I just discovered the mdls command last night and it goes a long way to solve some scripting issues for me. I have stacks of mp3 cds and dvds (my collection of music is too large for my iPod) that i want to catalog. Using the mdls, I can extract the song title, album, and artist, but the string that is returned from the do shell script contains a lot of extra junk. I have worked around that by reading the string from a unique point, but I wonder if there is a simpler way. For instance: running the following shell script:
do shell script mdls -name kMDItemAuthors “16 Sevivon.mp3”
returns this string:
16 Sevivon.mp3 -------------
kMDItemAuthors = (“Arthur And Friends”)
Of course, all the data I want is Arthur And Friends, so it is easy to read from the parentheses and extract the wanted data, but I am curious if UNIX has a way to return a ‘cleaner’ string.

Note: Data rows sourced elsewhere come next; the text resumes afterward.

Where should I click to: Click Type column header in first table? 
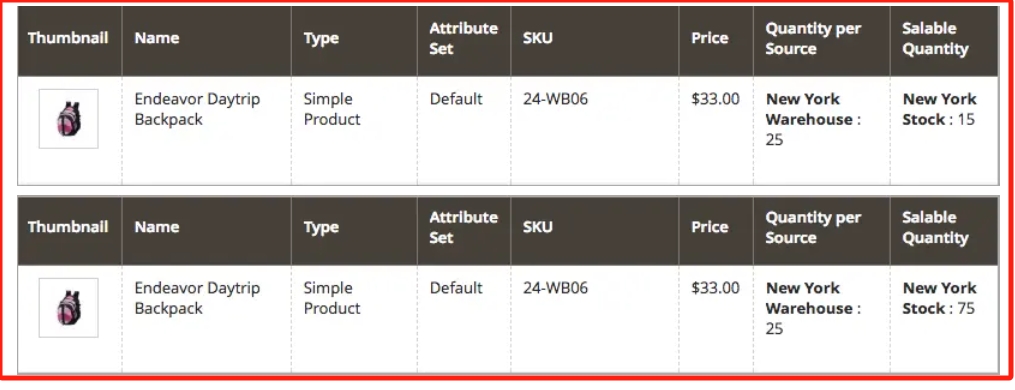pos(321,38)
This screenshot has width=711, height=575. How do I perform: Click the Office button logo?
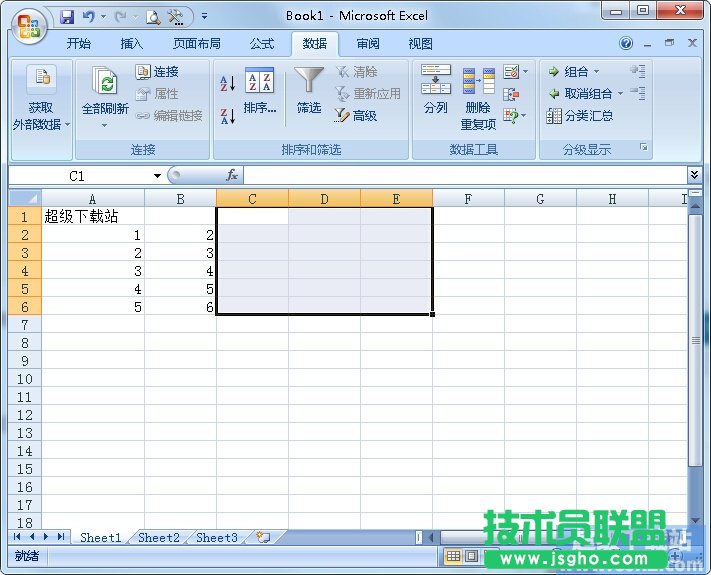[x=28, y=24]
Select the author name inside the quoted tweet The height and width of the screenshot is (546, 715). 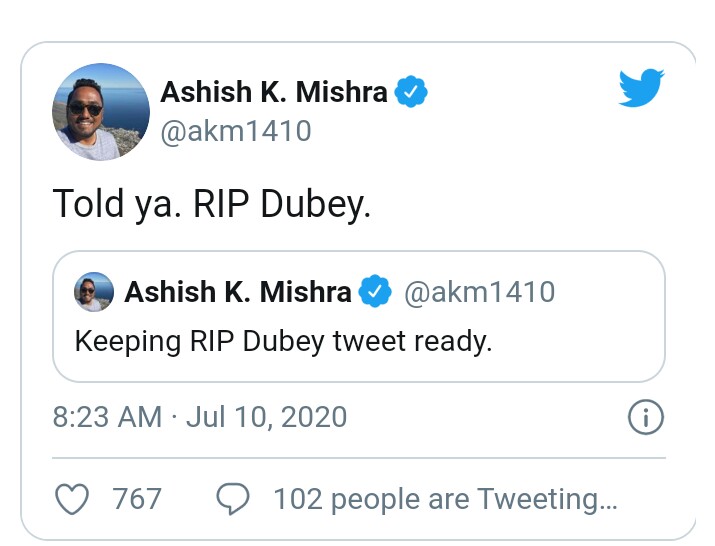tap(238, 292)
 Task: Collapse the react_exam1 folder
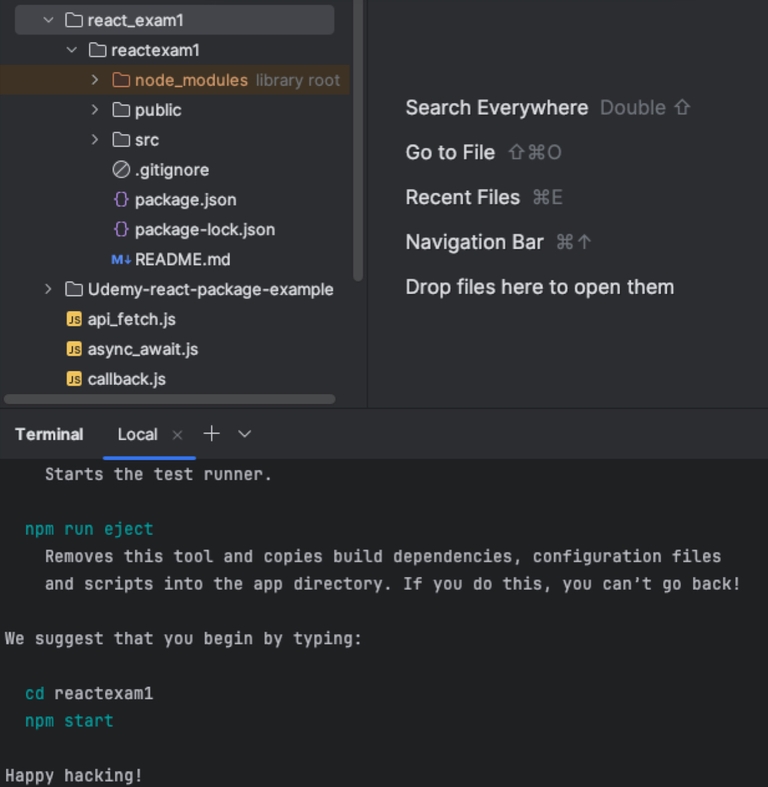point(48,20)
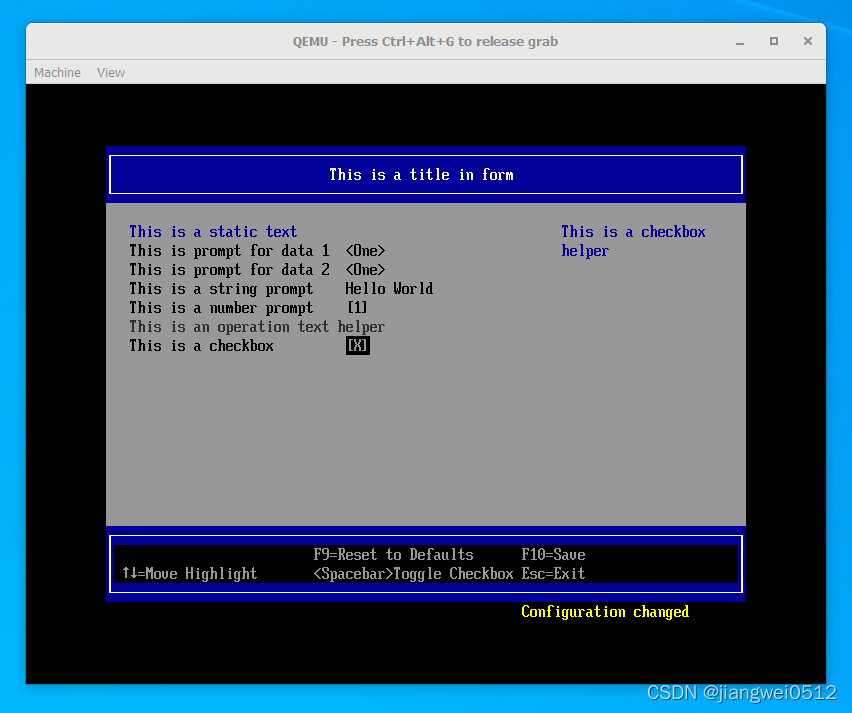Select the 'prompt for data 2' label
This screenshot has height=713, width=852.
229,270
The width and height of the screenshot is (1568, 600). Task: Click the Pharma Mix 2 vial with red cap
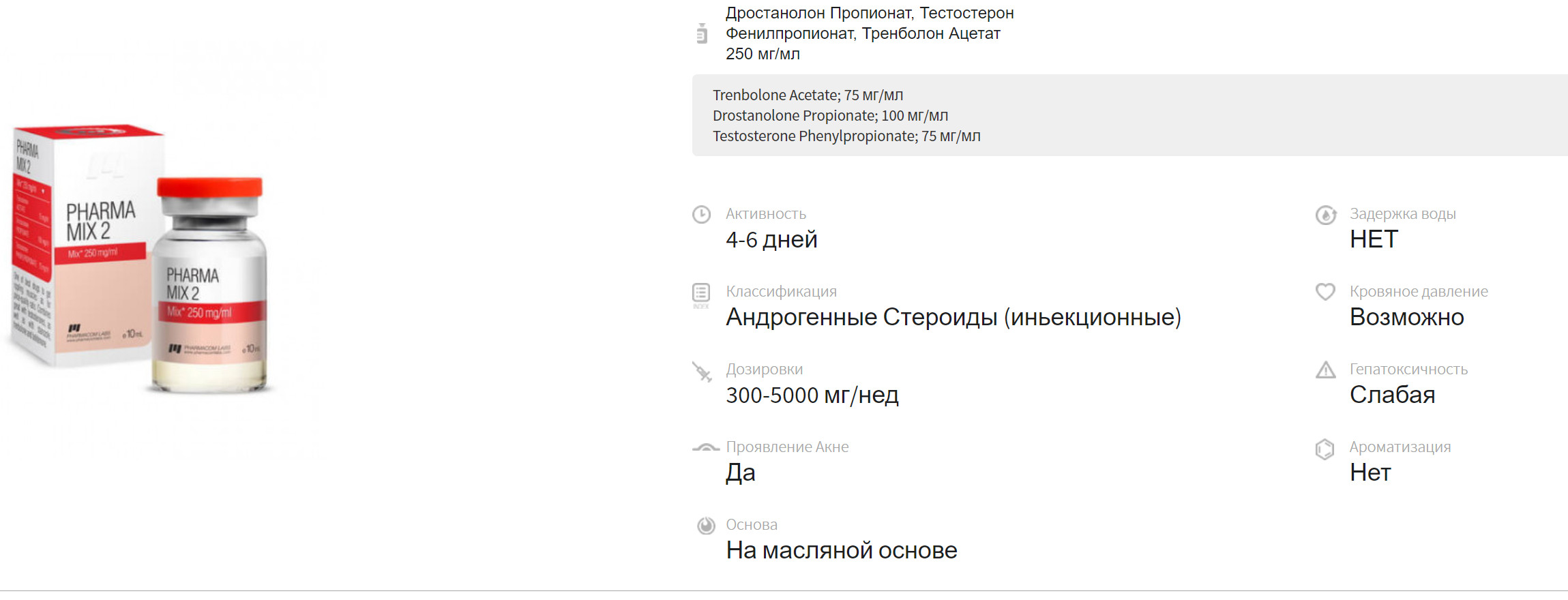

My second question is probably more of a UNIX issue, but I will throw it out anyway. I want to extract three pieces of data from each mp3:
kMDItemTitle, kMDItemAuthors, and kMDItemAlbum. Can I do this all on a single command line, and return a list of three strings? I am willing to try to write a unique shell script to do it, but I don’t know how and I have no UNIX texts in my possession.
Any suggestions on these, or good UNIX texts would be greatly appreciated.